I mourn the loss of history:

Much of human history is irreparably lost to us. In addition to the lost history by circumstances there is loss by design.

From "The History of Philosophy" by Grayling:

"There is a wall standing between us and the world of antiquity: the period of decline and fall of the Roman Empire and the rise to dominance of Christianity. Edward Gibbon connected the two phenomena, blaming the former on the latter. He is in significant part right. Remember that in 313 CE the Emperor Constantine gave Christianity legal status and protection by the Edict of Milan and not long afterwards, in 380 CE, the Emperor Theodosius I
decreed by the Edict of Thessalonica that Christianity was to be the
official religion of the Empire outlawing others. The change brought rapid results. From the fourth century of the Common Era (CE, formerly cited as AD) onwards a vast amount of the literature and material culture of antiquity was lost, a great deal of it purposefully destroyed.

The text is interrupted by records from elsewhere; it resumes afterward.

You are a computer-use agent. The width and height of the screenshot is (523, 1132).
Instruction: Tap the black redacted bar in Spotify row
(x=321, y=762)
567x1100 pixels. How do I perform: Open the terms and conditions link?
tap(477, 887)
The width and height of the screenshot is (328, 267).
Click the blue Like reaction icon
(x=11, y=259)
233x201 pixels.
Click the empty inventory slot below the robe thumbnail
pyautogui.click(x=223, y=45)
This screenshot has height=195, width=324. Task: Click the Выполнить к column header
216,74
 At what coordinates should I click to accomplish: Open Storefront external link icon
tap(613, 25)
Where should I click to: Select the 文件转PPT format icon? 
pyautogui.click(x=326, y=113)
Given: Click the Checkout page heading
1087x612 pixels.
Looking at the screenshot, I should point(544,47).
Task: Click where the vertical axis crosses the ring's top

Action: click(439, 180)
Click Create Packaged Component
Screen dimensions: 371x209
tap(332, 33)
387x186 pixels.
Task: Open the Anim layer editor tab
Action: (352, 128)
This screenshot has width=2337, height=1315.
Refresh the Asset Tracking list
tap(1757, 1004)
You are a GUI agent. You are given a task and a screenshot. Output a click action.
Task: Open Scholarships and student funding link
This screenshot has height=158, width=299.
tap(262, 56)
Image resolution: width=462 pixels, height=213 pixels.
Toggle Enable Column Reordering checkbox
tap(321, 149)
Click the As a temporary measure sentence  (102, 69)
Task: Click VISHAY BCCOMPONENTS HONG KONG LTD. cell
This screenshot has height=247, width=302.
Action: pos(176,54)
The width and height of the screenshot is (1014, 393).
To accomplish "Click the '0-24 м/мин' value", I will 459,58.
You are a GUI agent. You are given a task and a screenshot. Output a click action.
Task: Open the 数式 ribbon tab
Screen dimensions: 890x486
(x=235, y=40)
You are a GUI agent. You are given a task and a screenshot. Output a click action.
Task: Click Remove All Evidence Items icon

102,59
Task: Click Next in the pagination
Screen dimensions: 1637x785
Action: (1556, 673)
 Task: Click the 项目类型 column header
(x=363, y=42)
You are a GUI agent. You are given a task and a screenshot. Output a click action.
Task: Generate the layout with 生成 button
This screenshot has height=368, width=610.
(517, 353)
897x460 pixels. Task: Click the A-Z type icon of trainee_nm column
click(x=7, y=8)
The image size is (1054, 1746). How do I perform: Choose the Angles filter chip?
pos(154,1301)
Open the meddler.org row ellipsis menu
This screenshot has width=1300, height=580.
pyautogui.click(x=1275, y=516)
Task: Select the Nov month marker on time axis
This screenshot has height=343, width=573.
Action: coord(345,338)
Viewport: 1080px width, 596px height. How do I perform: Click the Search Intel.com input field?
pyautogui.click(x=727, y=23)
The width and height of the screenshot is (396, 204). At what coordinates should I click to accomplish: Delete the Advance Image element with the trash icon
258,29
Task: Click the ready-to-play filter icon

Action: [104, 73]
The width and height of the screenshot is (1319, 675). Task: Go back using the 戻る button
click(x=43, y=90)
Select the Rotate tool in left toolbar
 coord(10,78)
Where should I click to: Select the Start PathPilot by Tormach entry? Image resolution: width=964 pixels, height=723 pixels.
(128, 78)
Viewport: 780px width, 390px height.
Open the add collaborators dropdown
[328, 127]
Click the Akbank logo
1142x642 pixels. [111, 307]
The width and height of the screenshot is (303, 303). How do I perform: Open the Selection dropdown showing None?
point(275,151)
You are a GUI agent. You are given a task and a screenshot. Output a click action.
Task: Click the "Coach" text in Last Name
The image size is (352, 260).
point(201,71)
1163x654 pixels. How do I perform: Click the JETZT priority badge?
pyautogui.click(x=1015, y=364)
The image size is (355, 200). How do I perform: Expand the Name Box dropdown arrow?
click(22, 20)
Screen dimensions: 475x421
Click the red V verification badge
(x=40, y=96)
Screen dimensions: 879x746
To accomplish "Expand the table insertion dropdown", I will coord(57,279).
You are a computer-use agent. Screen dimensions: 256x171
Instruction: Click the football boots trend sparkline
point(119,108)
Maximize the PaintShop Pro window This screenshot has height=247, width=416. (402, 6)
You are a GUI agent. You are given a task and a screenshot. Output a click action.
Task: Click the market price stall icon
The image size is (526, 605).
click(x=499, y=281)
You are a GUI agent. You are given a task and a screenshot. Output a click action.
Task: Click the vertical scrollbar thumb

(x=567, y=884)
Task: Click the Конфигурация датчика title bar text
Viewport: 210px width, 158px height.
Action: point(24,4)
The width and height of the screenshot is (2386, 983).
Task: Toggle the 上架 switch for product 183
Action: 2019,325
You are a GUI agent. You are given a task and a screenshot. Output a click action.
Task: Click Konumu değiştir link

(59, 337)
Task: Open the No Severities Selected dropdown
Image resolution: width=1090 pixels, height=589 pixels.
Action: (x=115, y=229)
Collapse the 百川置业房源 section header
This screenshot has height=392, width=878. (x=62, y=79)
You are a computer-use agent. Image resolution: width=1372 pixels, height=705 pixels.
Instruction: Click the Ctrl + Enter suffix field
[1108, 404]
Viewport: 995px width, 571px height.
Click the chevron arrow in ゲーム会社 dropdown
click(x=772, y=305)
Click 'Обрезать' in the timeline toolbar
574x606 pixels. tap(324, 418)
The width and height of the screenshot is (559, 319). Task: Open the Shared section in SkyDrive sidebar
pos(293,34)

Christian zealots smashed statues and temples, defaced paintings and burned 'pagan' books, in an orgy of effacement of previous culture that lasted for several centuries. It has been estimated that as much as 90 per cent of the literature of antiquity perished in the onslaught. The Christians took the fallen stones of temples to build their churches, and over-wrote the manuscripts of the philosophers and poets with their scripture texts. It is hard to comprehend, still less to forgive, the immense loss of literature,
philosophy, history and general culture this represented. Moreover, at the time Christianity existed in a number of mutually hostile and competing versions, and the effort - eventually successful - to achieve a degree of consensus on a 'right' version required treating the others as heresies and aberrations requiring suppression, including violent suppression."

There are other examples of the deliberate destruction of the records of the past. Christianity is not the only culprit.